In line with our commitment to defend the people and protect the environment, the NDF-FSMR expresses its utmost concern on the aggressive and unbridled expansion of the export crop industries on the rich agricultural areas of Far South Mindanao Region. This expansion is very detrimental to thousands of farmers and lumads who are losing their lands and livelihood, and as a consequence will exacerbate the food crisis we are experiencing now and especially in the years to come.

“How can we produce food when we have no land?” thus bewails a farmer from Malungon, Sarangani Province who will soon lose his cornfields to  a giant agribusiness company which is putting up a 30,000 hectare castor oil and palm oil plantation in this municipality.  His concern is no different from those of the peasants in South Cotabato, North Cotabato and Sultan Kudarat whose lands were taken by Dole-Stanfilco and SUMIFRU for their vastly expanding pineapple and banana plantations

At present, at least 300,000 hectares of prime agricultural lands in Mindanao are in the hands of the multinational agribusiness companies—like Dole-Stanfilco, Sumifru, Filinvest, DelMonte, Goldland Dedoro Philippines, Kenram, Cojuangco and Alcantara – producing export crops and creating billions of dollars in profit for these companies. Not content with their landholdings, these companies continue to expand aggressively, using schemes such as growership, leasehold, leaseback, Voluntary Offer to Sell, and many other forms of legal land grabbing which the state itself has provided the big comprador landlords and their imperialist masters. The military and police, the coercive instruments of the state, are also used to facilitate the smooth entry of agribusiness.

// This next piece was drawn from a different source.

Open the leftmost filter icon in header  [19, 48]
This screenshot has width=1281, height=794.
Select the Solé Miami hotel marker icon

While the Filipino nation goes hungry, the agribusiness companies with the big landlord-compradors continue to produce high value crops for the imperialist nations. Included in the “land bank” of the Philippine Agribusiness Development Cooperation Center (PADCC) are some 6 million hectares allocated for the production of cash crops and two million hectares for agribusiness development.   In Mindanao, the 300,000 hectares export crop plantations could have produced at least 60 million sacks of rice and corn annually! This would have been enough to feed not only Mindanao but the country’s population as well!  And yet, this landlord-dominated regime has not done a single serious program to address the growing threat of rice crisis, much less to look into the plight of the Filipino farmers.

The government’s CARPer, which is nothing but lip service to agrarian reform, has further reconcentrated the lands to a few families: only 1% of the entire Philippine population still own almost 20% of the country’s total agricultural lands while 2 million farmers are left to divide another 20% among themselves.

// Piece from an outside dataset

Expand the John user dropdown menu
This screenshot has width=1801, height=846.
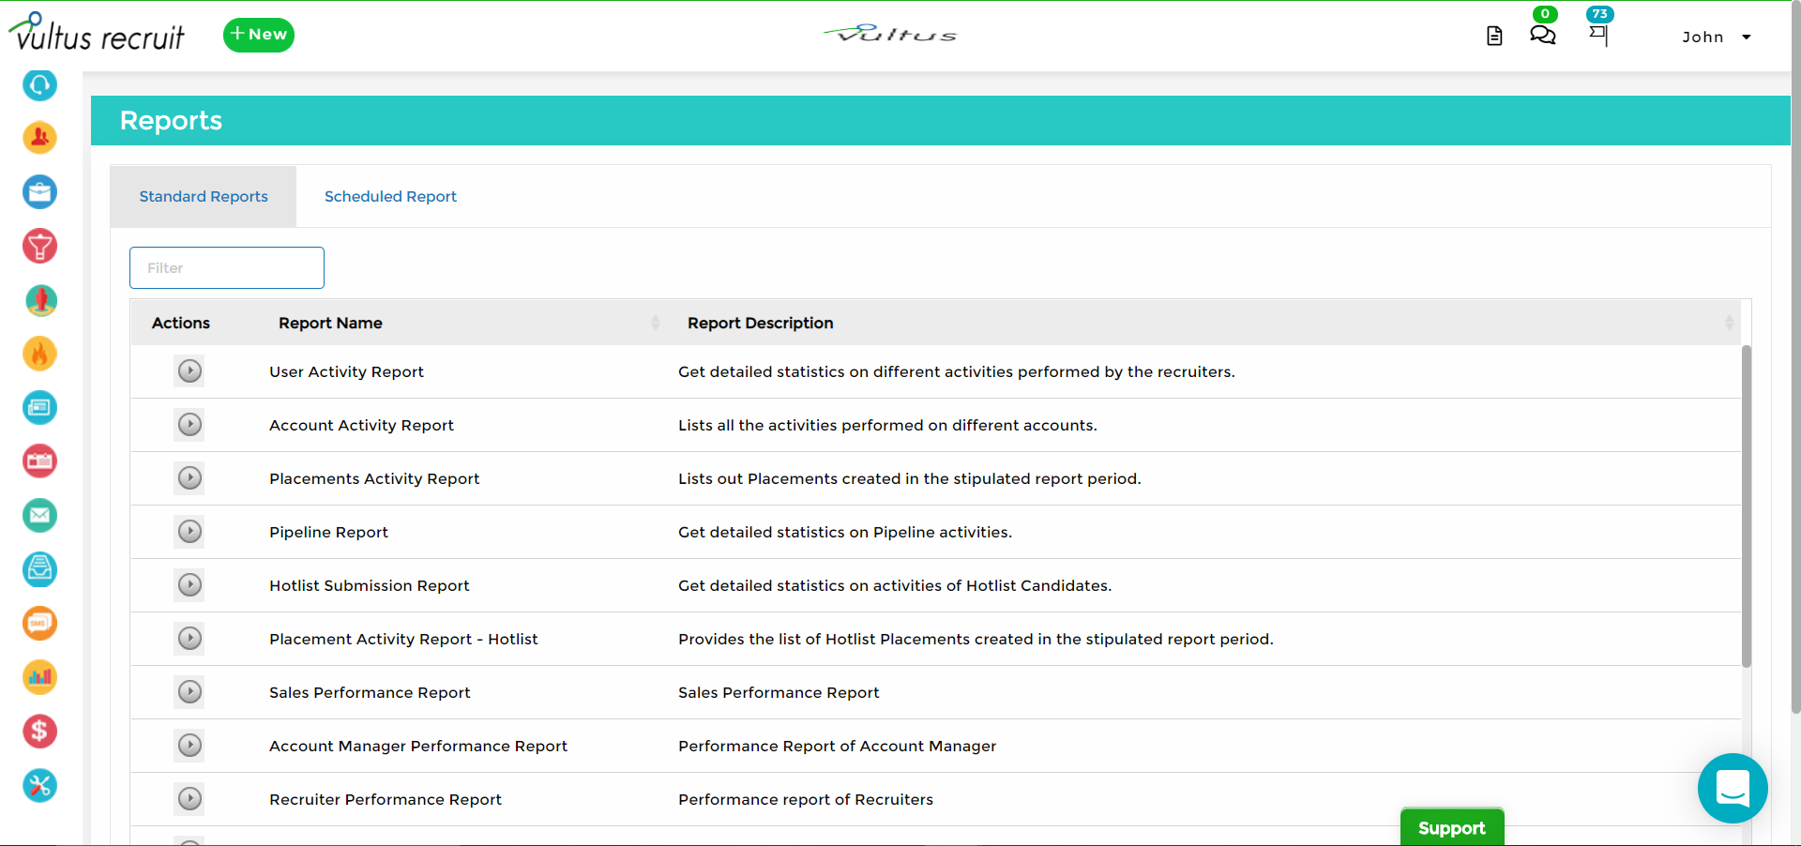tap(1716, 37)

The people’s war is a peasant war – a life and death struggle for the majority of our people to take back what is rightfully theirs – their lands and their rights.  Only through a genuine land reform under the people’s democratic government shall we be able to satisfy the legitimate interest of the peasantry – the right to till the land without fear of eviction, exploitation or oppression.

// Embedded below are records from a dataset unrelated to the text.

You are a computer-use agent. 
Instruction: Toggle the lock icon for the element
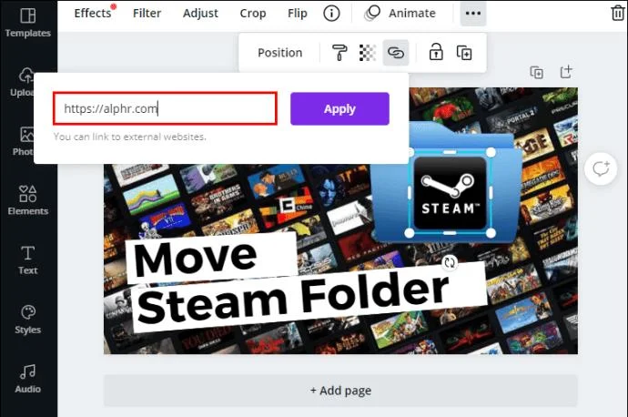tap(436, 52)
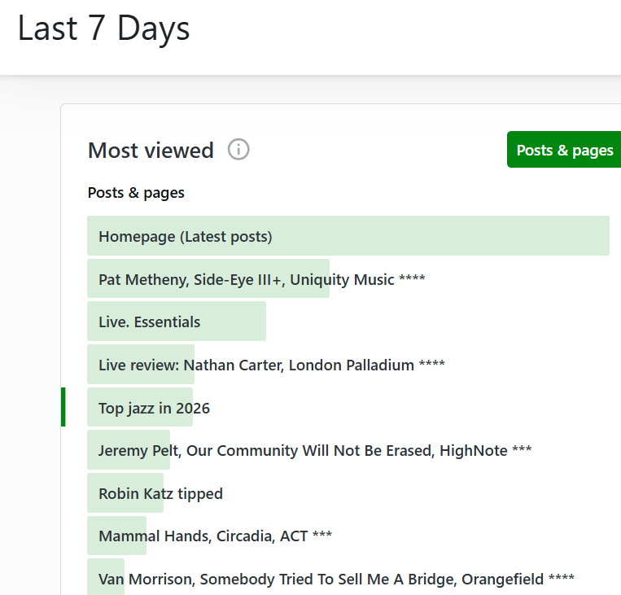This screenshot has width=621, height=595.
Task: Click the green marker beside Top jazz in 2026
Action: [x=63, y=407]

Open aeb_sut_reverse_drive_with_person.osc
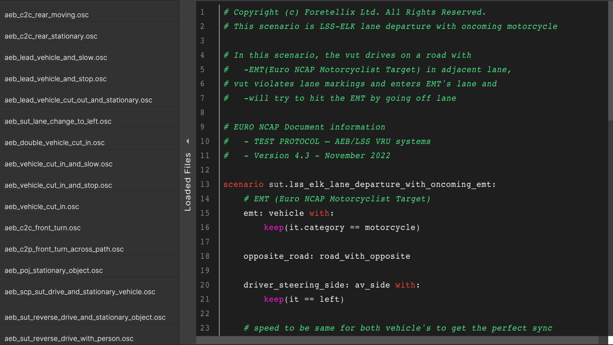(x=69, y=339)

Thus, on the occasion of Earth Day, NDF-FSMR reiterates its commitment to the broad masses of the people  to exercise punitive measures against those “landlords with blood debts, all the human rights violators, the plunderers and operators of enterprises that ruin the environment, agriculture and livelihood of the people. The just exercise of the people’s power will continue to strengthen the revolutionary movement and weaken the ruling system.”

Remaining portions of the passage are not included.